A Manuel Alexandre

Cuatro días después mi buzón volvía a estar lleno de papeles que debía asumir. Nuevas y asombrosas ofertas tal vez mejores que las ya aceptadas. Imaginaba a los señores de rojo gritando ¡que se me va de las manos! mientras corrillos de gente seleccionaban lavavajillas y batidoras como leotardos y calcetines.
¿Debía reconocer mis errores y devolverlo todo?
Uno de estos vendedores, al más puro estilo Garganta Profunda, me contó que los fines de semana de mayo (llenos de bodas y comuniones) se vendía fácilmente una docena de cámaras, que puntualmente eran devueltas en su mayoría a la semana siguiente, una vez hecho el reportaje familiar. Somos unos clásicos, la picaresca es nuestro estado natural, esa desordenada codicia de los bienes ajenos que describía Carlos García hace 400 años.

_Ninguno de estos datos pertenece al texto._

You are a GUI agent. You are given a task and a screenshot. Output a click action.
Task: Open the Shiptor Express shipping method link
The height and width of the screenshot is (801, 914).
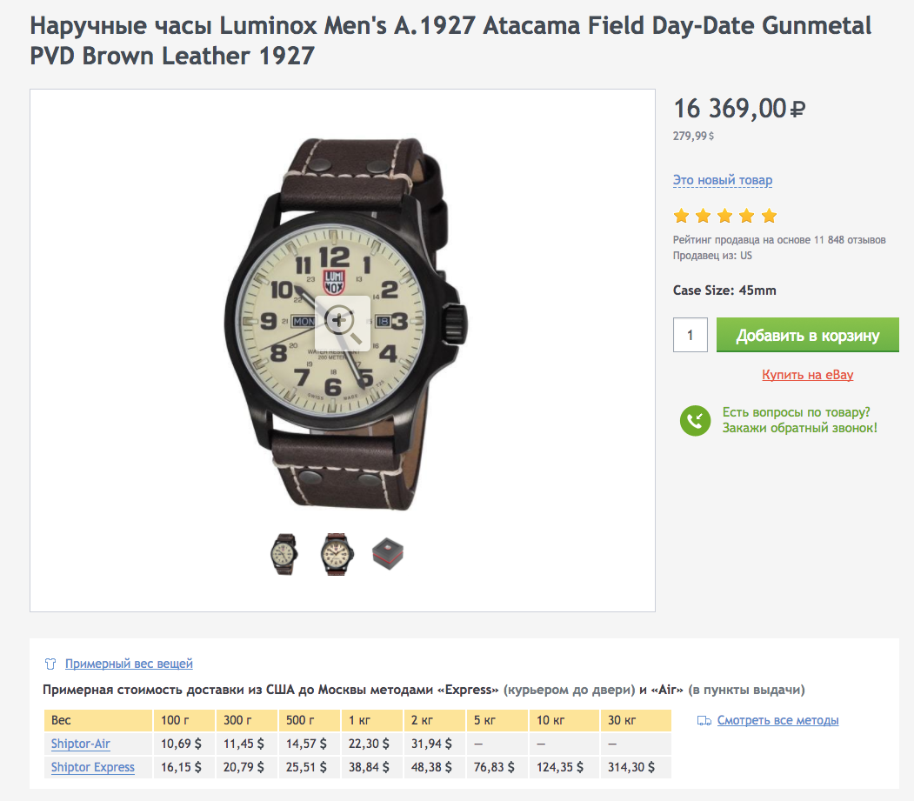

¿Quién puede cambiar de ordenador cada semana? O de televisor. Los componentes de teléfono móvil están hechos para durar dos años, los de un electrodoméstico, diez, pero cada semana recibimos la propaganda correspondiente.
El papel que debemos asumir —ese sí que llegará— es un recibo. Procedente de la primera persona singular del verbo recibir, presente indicativo: yo recibo. Y ese que recibe dirige la obra, reparte los papeles, incluso por los buzones.
Por eso ahora estoy pensando en hacer un papel secundario, perdón, de reparto.